• [Document passage]:
Quality Control and Telemedicine for BRAF V600E Mutations in Papillary Thyroid Carcinomas: Image Analysis and Classification and Regression Trees

Introduction

A number of genetic alterations have recently been linked to papillary thyroid carcinomas; BRAF activating mutations being the most common, amounting from 35% to 83% (Cohen et al., 2004; Cohen et al., 2003; Finkelstein et al., 2012; Y. E. Nikiforov, 2011; Trovisco et al., 2006). More than 90% of these involve a thymine to adenine mutation in exon 15, resulting in a valine to glutamine substitution in the BRAF protein (V600E).

The assessment of the BRAF status contributes to prognosis and treatment of papillary carcinoma (Kabaker et al., 2012; Lassalle et al., 2010; Nucera et al., 2012; Pizzolanti et al., 2007; Xing et al., 2009), since it has been shown to relate to lymph node or distant metastasis, higher tumor staging, recurrence and treatment failure (He et al., 2014; Mekel et al., 2010; Rossi et al., 2013; Xing et al., 2005). Moreover, in cytological material, detection of BRAF mutations is useful in the diagnosis of papillary carcinoma. Because BRAF test has high specificity for PTCs, especially for classic and tall cell variants, in contrast BRAF mutations are not found in benign lesions and follicular neoplasms (Y. Nikiforov, 2012).

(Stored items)
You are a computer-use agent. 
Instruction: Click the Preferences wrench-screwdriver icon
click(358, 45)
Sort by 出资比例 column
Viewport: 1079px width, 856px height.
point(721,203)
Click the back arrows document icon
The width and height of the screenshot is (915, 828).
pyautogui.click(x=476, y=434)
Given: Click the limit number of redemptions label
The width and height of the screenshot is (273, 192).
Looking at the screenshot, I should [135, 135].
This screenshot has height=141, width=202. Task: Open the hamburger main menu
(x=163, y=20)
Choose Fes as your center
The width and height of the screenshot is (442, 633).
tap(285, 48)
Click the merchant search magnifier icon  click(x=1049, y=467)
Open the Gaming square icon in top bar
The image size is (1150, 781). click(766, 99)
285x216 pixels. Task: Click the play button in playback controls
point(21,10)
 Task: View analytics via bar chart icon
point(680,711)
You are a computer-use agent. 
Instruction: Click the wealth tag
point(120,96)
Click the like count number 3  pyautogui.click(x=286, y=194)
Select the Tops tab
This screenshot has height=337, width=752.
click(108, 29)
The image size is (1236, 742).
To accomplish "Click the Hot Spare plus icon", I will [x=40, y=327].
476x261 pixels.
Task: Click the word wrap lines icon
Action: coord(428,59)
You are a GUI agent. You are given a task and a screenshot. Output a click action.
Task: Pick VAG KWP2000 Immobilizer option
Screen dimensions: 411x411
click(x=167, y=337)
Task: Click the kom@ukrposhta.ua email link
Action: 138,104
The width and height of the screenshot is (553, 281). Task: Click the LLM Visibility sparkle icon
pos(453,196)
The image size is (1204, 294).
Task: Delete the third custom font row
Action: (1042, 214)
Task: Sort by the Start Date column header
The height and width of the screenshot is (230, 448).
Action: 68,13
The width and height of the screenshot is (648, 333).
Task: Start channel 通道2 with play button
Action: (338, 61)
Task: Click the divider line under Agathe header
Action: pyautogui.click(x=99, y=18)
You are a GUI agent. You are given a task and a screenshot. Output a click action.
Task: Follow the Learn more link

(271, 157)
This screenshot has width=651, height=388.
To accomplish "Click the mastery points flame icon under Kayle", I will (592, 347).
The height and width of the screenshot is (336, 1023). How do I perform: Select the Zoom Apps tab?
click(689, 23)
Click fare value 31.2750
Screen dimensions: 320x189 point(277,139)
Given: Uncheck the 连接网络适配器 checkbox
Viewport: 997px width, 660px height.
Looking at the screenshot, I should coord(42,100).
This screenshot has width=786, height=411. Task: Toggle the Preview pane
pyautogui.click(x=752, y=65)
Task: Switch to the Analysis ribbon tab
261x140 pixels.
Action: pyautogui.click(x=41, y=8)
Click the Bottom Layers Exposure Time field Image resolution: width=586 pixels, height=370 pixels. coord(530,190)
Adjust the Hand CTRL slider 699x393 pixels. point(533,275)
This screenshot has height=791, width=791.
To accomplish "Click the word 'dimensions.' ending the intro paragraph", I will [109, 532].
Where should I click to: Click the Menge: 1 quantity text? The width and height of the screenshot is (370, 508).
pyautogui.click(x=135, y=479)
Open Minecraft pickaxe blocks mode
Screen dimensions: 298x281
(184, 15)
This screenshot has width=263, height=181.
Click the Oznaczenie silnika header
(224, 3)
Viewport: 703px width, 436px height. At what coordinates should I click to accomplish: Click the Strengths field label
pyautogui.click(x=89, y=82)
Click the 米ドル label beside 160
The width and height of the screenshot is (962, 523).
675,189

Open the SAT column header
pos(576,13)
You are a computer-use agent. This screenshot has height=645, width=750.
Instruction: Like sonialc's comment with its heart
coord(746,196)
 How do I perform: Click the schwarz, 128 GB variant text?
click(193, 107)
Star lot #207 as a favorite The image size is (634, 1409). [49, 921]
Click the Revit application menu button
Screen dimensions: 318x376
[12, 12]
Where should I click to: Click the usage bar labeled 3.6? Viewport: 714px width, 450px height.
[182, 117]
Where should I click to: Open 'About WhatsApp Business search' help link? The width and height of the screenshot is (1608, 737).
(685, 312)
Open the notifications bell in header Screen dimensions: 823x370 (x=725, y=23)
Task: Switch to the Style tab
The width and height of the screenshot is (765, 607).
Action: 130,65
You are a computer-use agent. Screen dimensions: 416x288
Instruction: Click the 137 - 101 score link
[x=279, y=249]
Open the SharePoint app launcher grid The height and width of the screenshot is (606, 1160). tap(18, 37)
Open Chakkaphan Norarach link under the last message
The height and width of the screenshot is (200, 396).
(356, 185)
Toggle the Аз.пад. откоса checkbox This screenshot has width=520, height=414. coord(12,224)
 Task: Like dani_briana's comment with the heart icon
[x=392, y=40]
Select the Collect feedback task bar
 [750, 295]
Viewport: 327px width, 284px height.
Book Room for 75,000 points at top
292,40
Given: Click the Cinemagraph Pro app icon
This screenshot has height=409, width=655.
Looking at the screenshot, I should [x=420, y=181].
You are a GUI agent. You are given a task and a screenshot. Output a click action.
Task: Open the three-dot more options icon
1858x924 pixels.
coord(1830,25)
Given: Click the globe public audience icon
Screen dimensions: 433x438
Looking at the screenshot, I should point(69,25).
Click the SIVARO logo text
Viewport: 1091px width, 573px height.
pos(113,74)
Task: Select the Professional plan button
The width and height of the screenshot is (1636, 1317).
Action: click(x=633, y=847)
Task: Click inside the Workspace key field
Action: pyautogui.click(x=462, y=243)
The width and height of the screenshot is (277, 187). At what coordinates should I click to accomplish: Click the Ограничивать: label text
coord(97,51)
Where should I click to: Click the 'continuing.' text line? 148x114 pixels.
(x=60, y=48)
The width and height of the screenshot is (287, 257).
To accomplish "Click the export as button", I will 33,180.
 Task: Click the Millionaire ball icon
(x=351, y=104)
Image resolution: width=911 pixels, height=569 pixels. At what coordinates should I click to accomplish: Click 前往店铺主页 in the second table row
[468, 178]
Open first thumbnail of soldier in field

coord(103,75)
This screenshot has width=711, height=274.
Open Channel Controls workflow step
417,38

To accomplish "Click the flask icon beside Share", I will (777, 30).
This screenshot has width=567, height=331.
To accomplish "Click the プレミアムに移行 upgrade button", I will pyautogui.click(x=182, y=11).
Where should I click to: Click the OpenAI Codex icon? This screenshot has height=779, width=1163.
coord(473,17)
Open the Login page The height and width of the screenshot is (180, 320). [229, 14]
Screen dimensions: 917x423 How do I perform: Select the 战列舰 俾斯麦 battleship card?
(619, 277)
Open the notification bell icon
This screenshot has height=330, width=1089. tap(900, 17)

• [Things to do]:
1. In the BRAF mutation article, in which exon does the thymine to adenine mutation occur?
2. Resume the BRAF mutation article from where it stops.

• [Results of the tasks]:
1. Exon 15.

2.
Recently, in histological sections it has been shown that specific morphologic characteristics could be correlated to BRAF activated PTCs (Finkelstein et al., 2012; Virk et al., 2014; Virk et al., 2013). However, there is no experience in cytological material, neither involvement of morphometric evaluation nor application of machine-based classification.

The aim of this study was to investigate if in ThinPrep® cytopreparations from thyroid PTC Fine Needle Aspirations (FNAs), is feasible to identify significant morphometric characteristics related to BRAF mutations. Specifically, after applying image morphometry on cell nuclei, and subsequently, a Classification And Regression Tree (CART) algorithm, the focus was on three topics:

• 1.

  To identify the most appropriate morphometric features to use in order to characterize if a nucleus expresses BRAF mutations.

• 2.

  To quantify each individual criterion.

• 3.

  To produce an algorithm, that exploits morphometric criteria via CARTs in order to predict the BRAF status of a PTC case.

If there is evidence that this is feasible, then there is an open road for three applications:

• 1.

  Use of digital images to perform an examination that is currently based on molecular biology methods.

• 2.

  Use a telemedicine environment to remotely identify BRAF V600E mutations as digital images is possible to be transmitted via communication channels.

• 3.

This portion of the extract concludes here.